### WORK TO BE COMPLETED:
Determine how many lines in the entries below contain "computer", and output only that number.

■ ■ ■ ■ ■

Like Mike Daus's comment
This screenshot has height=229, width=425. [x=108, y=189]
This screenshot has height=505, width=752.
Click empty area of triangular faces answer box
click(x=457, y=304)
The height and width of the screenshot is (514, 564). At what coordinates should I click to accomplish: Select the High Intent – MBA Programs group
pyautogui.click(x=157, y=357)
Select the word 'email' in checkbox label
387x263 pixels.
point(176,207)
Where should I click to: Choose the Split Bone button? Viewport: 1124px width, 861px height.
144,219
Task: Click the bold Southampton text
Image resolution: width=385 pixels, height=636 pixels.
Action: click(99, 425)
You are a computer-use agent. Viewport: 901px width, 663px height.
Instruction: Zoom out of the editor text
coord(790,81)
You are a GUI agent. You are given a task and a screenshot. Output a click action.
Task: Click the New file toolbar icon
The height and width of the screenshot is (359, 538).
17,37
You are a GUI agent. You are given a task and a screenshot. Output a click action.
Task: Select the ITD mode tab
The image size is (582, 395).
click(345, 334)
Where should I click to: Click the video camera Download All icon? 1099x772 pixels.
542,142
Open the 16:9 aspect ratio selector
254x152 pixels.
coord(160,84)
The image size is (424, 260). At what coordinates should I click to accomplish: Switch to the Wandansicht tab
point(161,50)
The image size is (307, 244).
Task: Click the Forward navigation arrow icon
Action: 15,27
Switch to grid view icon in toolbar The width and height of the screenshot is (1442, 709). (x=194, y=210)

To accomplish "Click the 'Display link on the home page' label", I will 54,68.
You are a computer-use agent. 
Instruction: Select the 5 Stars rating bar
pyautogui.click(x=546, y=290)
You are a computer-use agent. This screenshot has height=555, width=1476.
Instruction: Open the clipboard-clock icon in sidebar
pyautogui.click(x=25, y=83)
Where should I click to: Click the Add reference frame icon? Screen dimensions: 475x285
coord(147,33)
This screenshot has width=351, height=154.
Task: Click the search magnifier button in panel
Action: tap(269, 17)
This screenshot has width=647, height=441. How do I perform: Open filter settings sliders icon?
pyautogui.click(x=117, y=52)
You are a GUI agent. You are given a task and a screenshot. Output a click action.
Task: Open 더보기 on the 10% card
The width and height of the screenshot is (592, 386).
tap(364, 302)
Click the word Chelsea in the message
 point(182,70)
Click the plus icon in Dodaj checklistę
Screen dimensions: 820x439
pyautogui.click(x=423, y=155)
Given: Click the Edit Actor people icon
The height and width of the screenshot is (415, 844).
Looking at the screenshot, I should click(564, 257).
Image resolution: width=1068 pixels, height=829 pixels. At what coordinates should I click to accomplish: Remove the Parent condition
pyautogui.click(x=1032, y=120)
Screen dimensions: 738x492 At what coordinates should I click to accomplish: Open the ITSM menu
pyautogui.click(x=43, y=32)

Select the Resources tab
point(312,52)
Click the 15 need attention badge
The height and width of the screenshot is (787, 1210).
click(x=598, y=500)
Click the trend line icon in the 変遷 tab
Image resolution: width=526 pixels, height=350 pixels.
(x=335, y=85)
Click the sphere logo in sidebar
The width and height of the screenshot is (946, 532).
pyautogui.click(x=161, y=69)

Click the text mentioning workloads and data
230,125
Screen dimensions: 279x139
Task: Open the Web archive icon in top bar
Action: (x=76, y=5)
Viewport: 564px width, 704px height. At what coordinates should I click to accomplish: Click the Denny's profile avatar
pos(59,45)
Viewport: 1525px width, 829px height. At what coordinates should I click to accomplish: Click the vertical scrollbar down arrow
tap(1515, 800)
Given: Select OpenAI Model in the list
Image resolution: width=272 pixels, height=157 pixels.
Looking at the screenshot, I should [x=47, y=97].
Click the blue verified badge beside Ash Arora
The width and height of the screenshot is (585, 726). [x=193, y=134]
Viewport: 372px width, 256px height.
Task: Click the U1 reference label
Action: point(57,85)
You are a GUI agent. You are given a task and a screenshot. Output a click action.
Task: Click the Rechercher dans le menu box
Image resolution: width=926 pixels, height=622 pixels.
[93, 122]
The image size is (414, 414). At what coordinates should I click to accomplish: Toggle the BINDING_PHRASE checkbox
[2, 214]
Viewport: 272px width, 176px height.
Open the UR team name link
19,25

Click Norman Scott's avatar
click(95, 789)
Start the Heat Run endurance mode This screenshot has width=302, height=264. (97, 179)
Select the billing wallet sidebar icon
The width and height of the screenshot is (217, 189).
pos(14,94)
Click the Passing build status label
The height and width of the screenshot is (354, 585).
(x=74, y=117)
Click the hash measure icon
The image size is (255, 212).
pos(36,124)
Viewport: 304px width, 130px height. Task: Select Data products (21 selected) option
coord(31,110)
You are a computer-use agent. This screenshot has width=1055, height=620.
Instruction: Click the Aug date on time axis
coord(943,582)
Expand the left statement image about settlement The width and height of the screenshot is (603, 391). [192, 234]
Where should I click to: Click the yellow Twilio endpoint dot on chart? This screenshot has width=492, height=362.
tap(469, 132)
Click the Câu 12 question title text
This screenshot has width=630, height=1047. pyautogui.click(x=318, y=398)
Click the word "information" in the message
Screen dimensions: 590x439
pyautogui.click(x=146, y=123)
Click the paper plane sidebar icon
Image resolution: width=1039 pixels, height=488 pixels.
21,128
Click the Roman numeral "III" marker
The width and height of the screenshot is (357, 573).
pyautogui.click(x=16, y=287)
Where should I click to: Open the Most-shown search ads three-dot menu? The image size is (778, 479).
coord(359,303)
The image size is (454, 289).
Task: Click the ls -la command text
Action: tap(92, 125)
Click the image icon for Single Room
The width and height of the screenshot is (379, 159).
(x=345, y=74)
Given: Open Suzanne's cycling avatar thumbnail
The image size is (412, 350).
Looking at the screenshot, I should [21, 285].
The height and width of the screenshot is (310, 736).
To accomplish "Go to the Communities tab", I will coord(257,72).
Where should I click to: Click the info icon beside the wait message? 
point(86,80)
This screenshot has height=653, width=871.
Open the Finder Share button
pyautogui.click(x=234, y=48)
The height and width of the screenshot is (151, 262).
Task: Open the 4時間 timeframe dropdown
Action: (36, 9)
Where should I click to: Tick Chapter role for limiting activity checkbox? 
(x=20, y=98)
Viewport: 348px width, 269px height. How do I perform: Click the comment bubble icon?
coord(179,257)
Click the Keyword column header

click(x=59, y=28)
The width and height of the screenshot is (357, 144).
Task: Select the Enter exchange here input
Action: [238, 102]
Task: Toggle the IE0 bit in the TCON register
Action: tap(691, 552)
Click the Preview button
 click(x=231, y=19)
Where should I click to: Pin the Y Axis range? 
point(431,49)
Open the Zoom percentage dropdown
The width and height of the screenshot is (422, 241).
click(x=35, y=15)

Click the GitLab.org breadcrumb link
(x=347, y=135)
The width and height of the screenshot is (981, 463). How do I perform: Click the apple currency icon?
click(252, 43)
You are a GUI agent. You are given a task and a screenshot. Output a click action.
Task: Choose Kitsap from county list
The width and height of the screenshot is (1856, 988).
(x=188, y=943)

■ ■ ■ ■ ■

### EXERCISE RESPONSE:
4